* _Supplied passage_:

_ _ _ _

Composite confidence scorer defined.
Weights: HEVL coverage 40%, Block richness 25%, Schema 20%, Metadata 15%


## 6. Score All Records and Assign Tiers

In [13]:
"""
6.1 Compute Scores and Assign Confidence Tiers
"""

# Build lookup dicts for validation and completeness by filename
def _summarize_errors(errors):
    """Categorize validation errors into a concise summary string."""
    if not errors or not isinstance(errors, list) or len(errors) == 0:
        return ''
    cats = {'missing_field': [], 'invalid_enum': [], 'type_error': [],
            'anyOf': [], 'other': []}
    for e in errors:
        if 'is a required property' in e:
            # Extract field name
            import re as _re
            m = _re.search(r"'([^']+)' is a required property", e)
            field = m.group(1) if m else '?'
            cats['missing_field'].append(field)
        elif 'is not one of' in e or 'enum' in str(e).lower():
            cats['invalid_enum'].append(e.split(':')[0] if ':' in e else e[:50])
        elif 'is not of type' in e:
            cats['type_error'].append(e.split(':')[0] if ':' in e else e[:50])
        elif 'anyOf' in e or 'is not valid under any' in e:
            cats['anyOf'].append(e.split(':')[0] if ':' in e else e[:50])
        else:
            cats['other'].append(e[:50])
    parts = []
    if cats['missing_field']:
        fields = sorted(set(cats['missing_field']))
        parts.append(f"missing:{','.join(fields)}")
    if cats['invalid_enum']:
        paths = sorted(set(cats['invalid_enum']))[:3]
        parts.append(f"enum:{','.join(paths)}")
    if cats['type_error']:
        paths = sorted(set(cats['type_error']))[:3]
        parts.append(f"type:{','.join(paths)}")
    if cats['anyOf']:
        paths = sorted(set(cats['anyOf']))[:3]
        parts.append(f"anyOf:{','.join(paths)}")
    if cats['other']:
        parts.append(f"other:{len(cats['other'])}")
    return '; '.join(parts)

val_lookup = {}
for _, row in df_validation.iterrows():
    errors_list = row.get('errors', [])
    if not isinstance(errors_list, list):
        errors_list = []
    val_lookup[row['filename']] = {
        'status': row['status'],
        'error_count': row.get('error_count', 0),
        'error_summary': _summarize_errors(errors_list),
    }

comp_lookup = {}
for _, row in df_completeness.iterrows():
    comp_lookup[row['filename']] = row.to_dict()

# Score all records
scored_records = []

iterator = tqdm(rdls_records, desc="Scoring") if HAS_TQDM else rdls_records

for record in iterator:
    filename = record['filename']

    if 'data' not in record:
        scored_records.append({
            'filename': filename,
            'composite_score': 0.0,
            'tier': 'low',
            'hevl_coverage': 0.0,
            'block_richness': 0.0,
            'schema_score': 0.0,
            'metadata_score': 0.0,
        })
        continue

    val_info = val_lookup.get(filename, {'status': 'unknown', 'error_count': 0})
    comp_info = comp_lookup.get(filename, {})

_ _ _ _

* _Tasks for this exercise_:
a) Extract the lines of the record-scoring notebook excerpt from "field = m.group(1)" to "cats['other'].append(e[:50])", copying them word for word.
b) Write what comes next in the record-scoring notebook excerpt, continuing the code after its final line.

* _Recorded data_:
_ _ _ _

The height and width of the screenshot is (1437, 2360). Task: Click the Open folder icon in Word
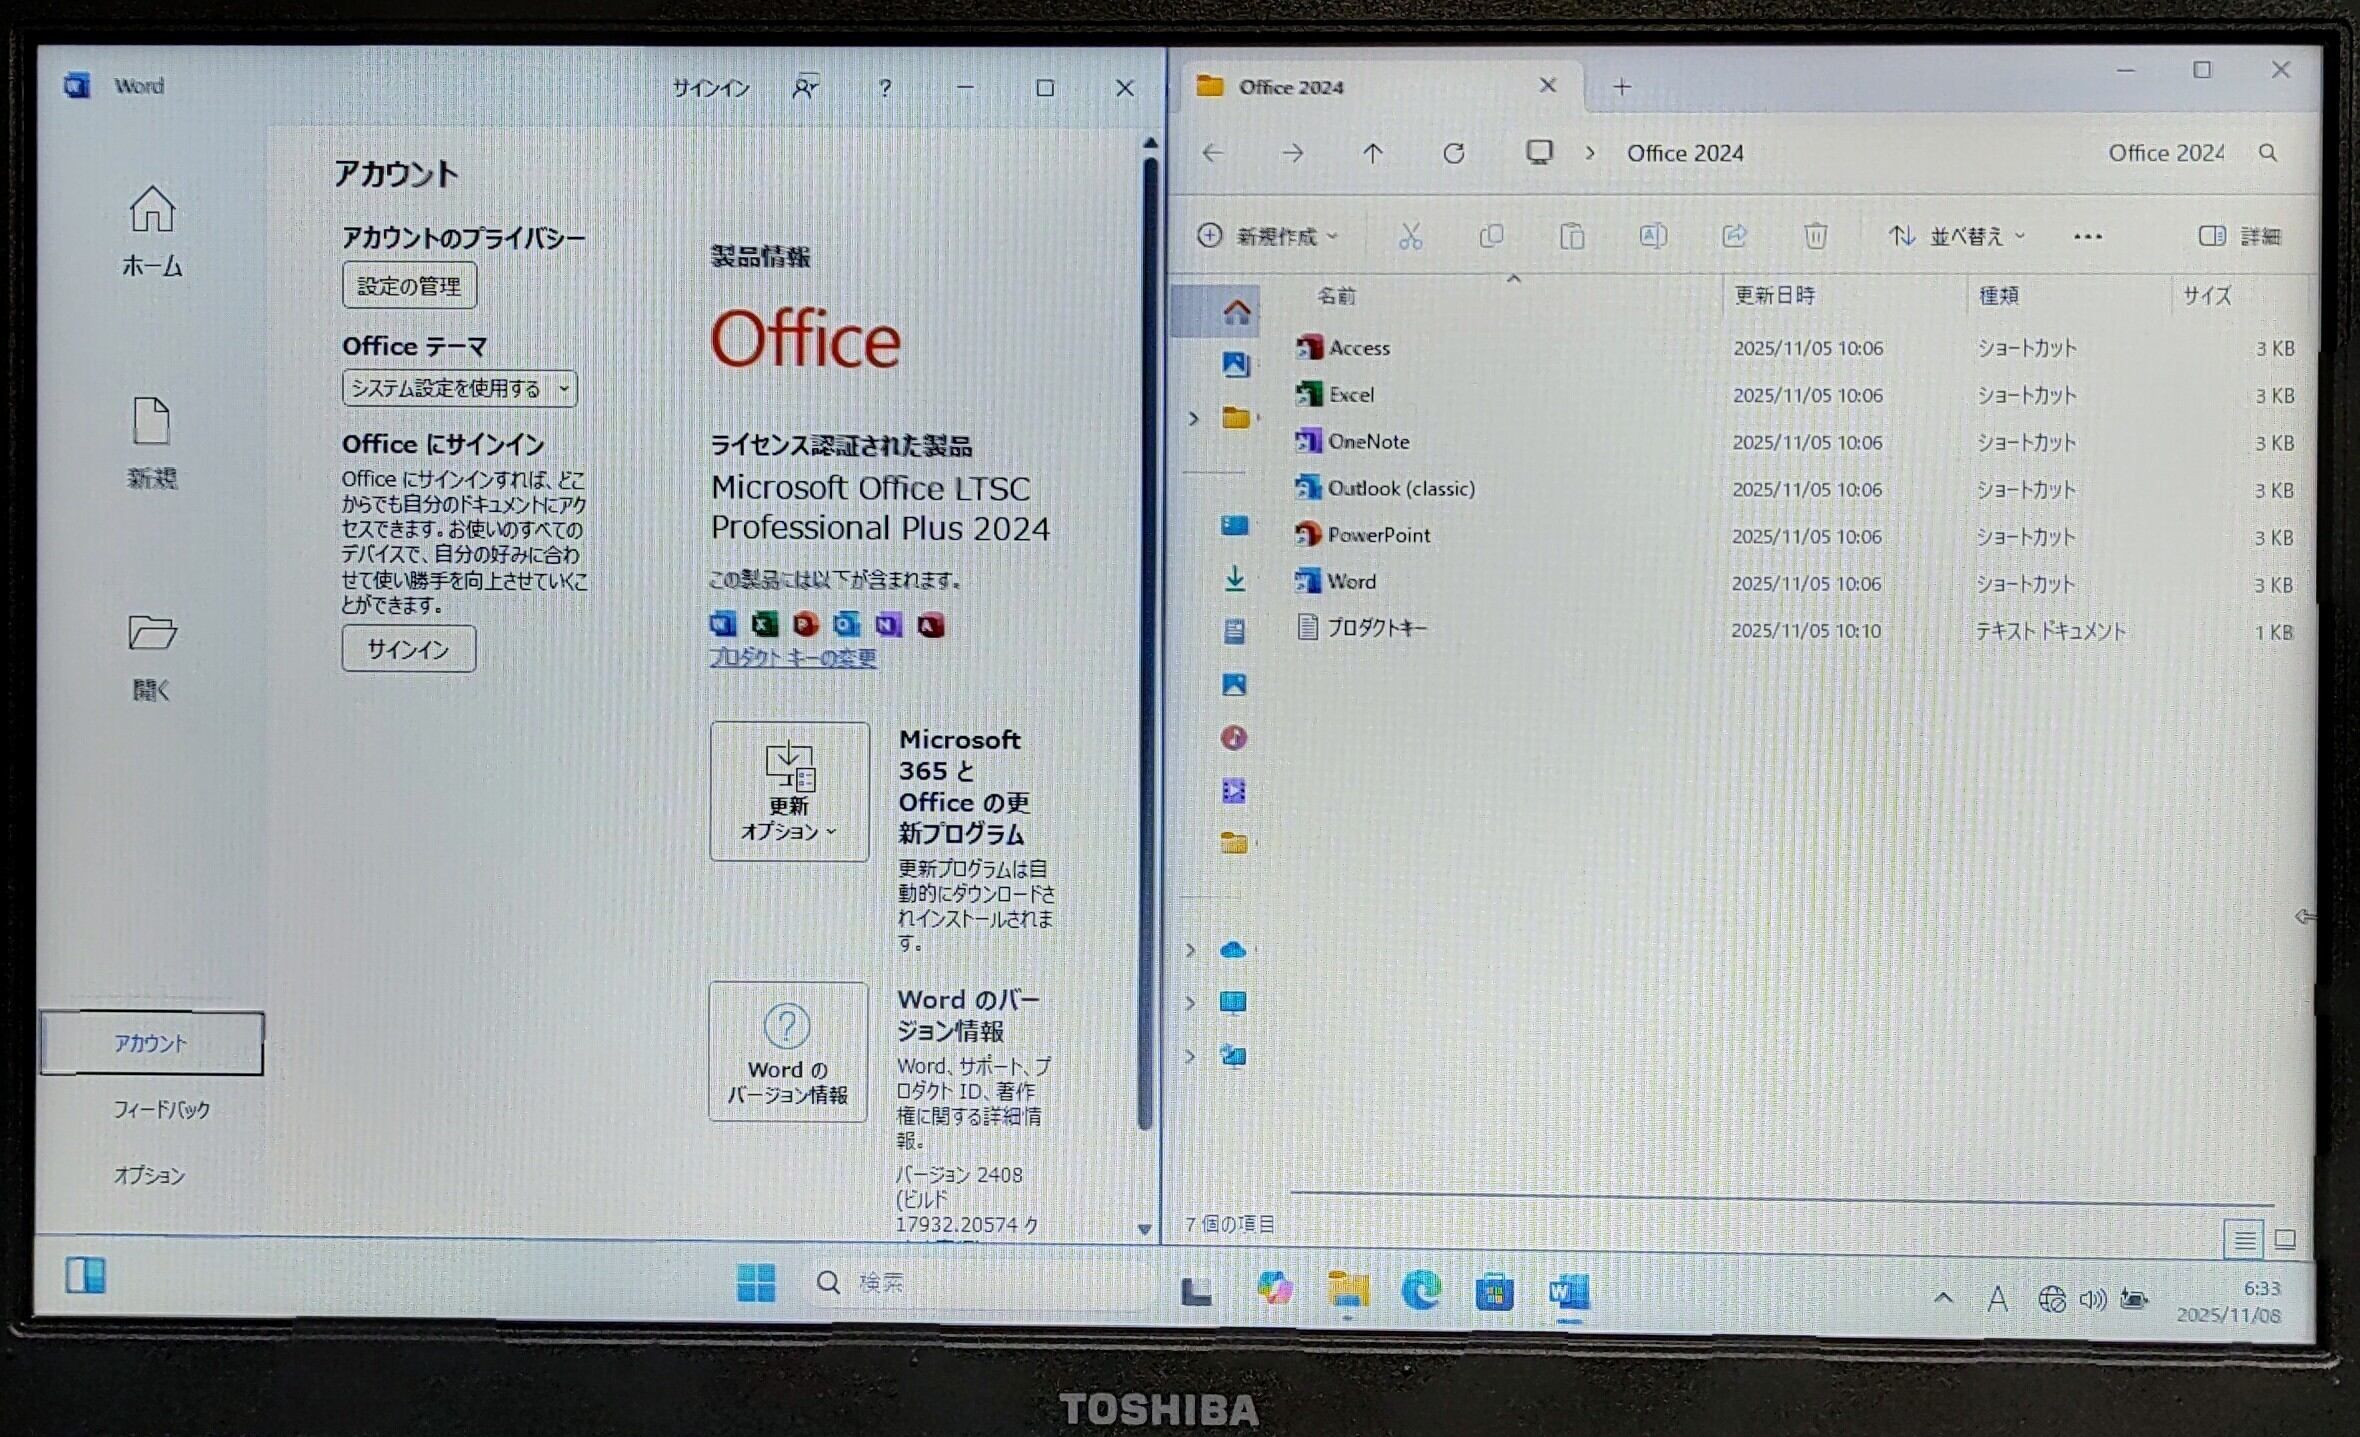(152, 633)
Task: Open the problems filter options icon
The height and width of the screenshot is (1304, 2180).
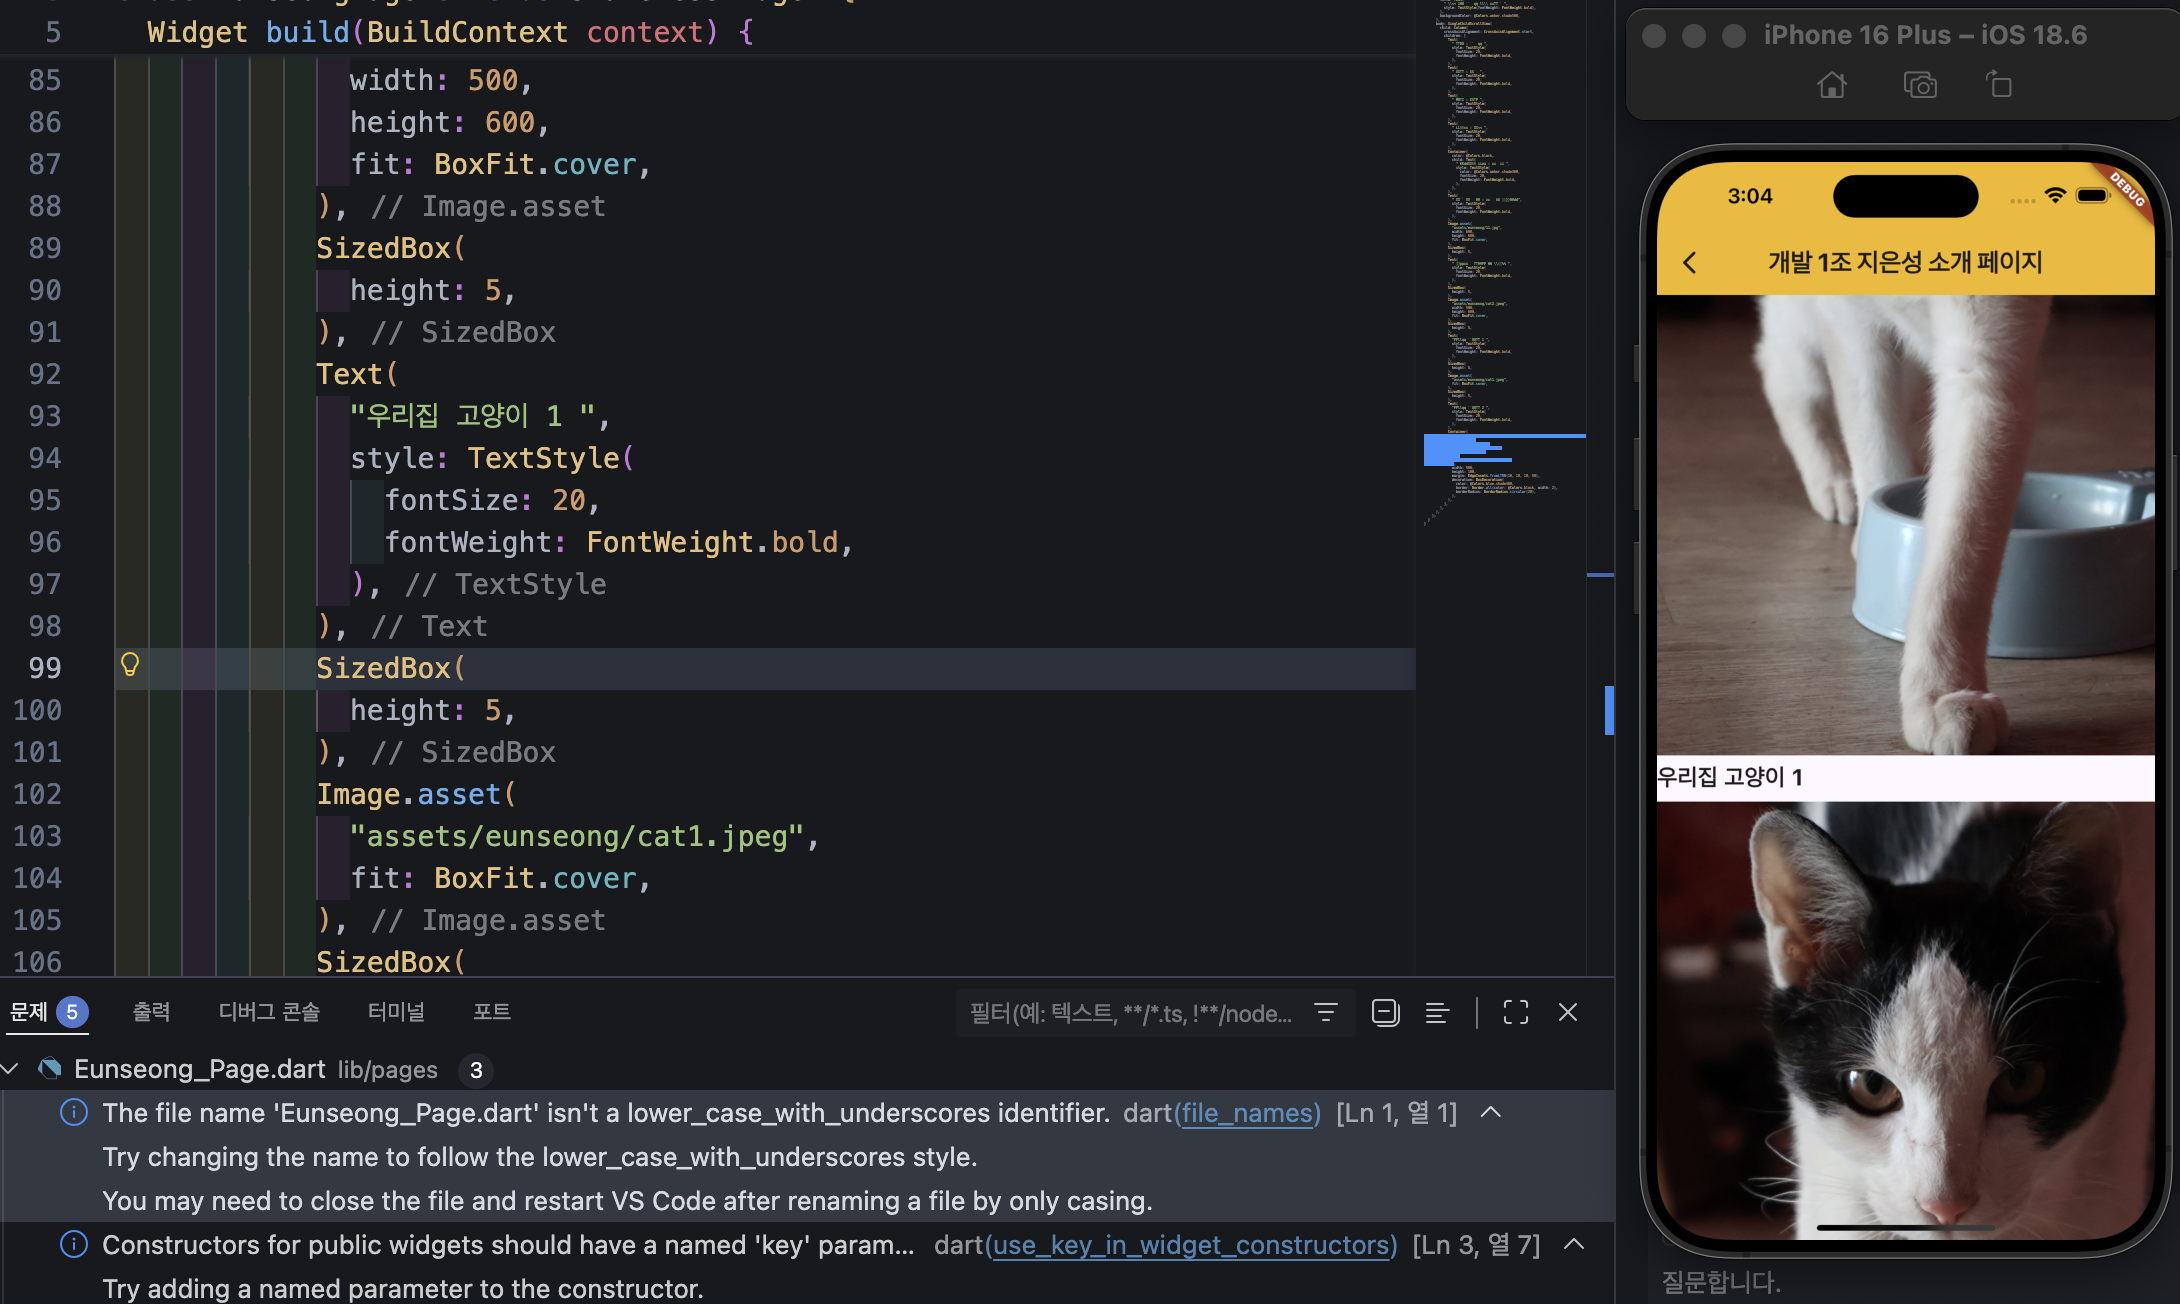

_ _ _ _

* _Exercise results_:
a)
field = m.group(1) if m else '?'
            cats['missing_field'].append(field)
        elif 'is not one of' in e or 'enum' in str(e).lower():
            cats['invalid_enum'].append(e.split(':')[0] if ':' in e else e[:50])
        elif 'is not of type' in e:
            cats['type_error'].append(e.split(':')[0] if ':' in e else e[:50])
        elif 'anyOf' in e or 'is not valid under any' in e:
            cats['anyOf'].append(e.split(':')[0] if ':' in e else e[:50])
        else:
            cats['other'].append(e[:50])

b)
    composite, components = compute_composite_confidence(
        record['data'],
        comp_info,
        val_info['status'],
        val_info['error_count'],
    )

    # Assign tier
    if composite >= THRESHOLD_HIGH:
        tier = 'high'
    elif composite >= THRESHOLD_MEDIUM:
        tier = 'medium'
    else:
        tier = 'low'

    ds = record['data'].get('datasets', [{}])[0]

    scored_records.append({
        'filename': filename,
        'id': ds.get('id', ''),
        'title': (ds.get('title', '') or '')[:100],
        'risk_data_type': '|'.join(ds.get('risk_data_type', [])),
        'composite_score': composite,
        'tier': tier,
        'hevl_coverage': components['hevl_coverage'],
        'block_richness': components['block_richness'],
        'schema_score': components['schema_score'],
        'metadata_score': components['metadata_score'],
        'has_hazard_block': comp_info.get('has_hazard', False),
        'has_exposure_block': comp_info.get('has_exposure', False),
        'has_vulnerability_block': comp_info.get('has_vulnerability', False),
        'has_loss_block': comp_info.get('has_loss', False),
        'validation_status': val_info['status'],
        'validation_errors': val_info['error_count'],
        'validation_error_summary': val_info.get('error_summary', ''),
    })

df_scored = pd.DataFrame(scored_records)

# --- Compute dist_folder: two-dimensional tier x validity ---
def compute_dist_folder(row):
    """Return the distribution folder path for a record."""
    tier = row['tier']
    if row.get('validation_status') == 'valid':
        return tier  # "high", "medium", or "low"
    else:
        return f"invalid/{tier}"  # "invalid/high", "invalid/medium", "invalid/low"

df_scored['dist_folder'] = df_scored.apply(compute_dist_folder, axis=1)

# --- Summary ---
print(f"\n{'='*60}")
print("COMPOSITE CONFIDENCE SCORING")
print(f"{'='*60}")
print(f"Total records scored: {len(df_scored):,}")
print(f"\nScore distribution:")
print(f"  Mean:   {df_scored['composite_score'].mean():.3f}")
print(f"  Median: {df_scored['composite_score'].median():.3f}")
print(f"  Min:    {df_scored['composite_score'].min():.3f}")
print(f"  Max:    {df_scored['composite_score'].max():.3f}")

print(f"\nTier distribution:")
for tier in ['high', 'medium', 'low']:
    count = (df_scored['tier'] == tier).sum()
    pct = count / len(df_scored) * 100
    print(f"  {tier:8s}: {count:>6,} ({pct:>5.1f}%)")

print(f"\nTwo-dimensional distribution (confidence x validity):")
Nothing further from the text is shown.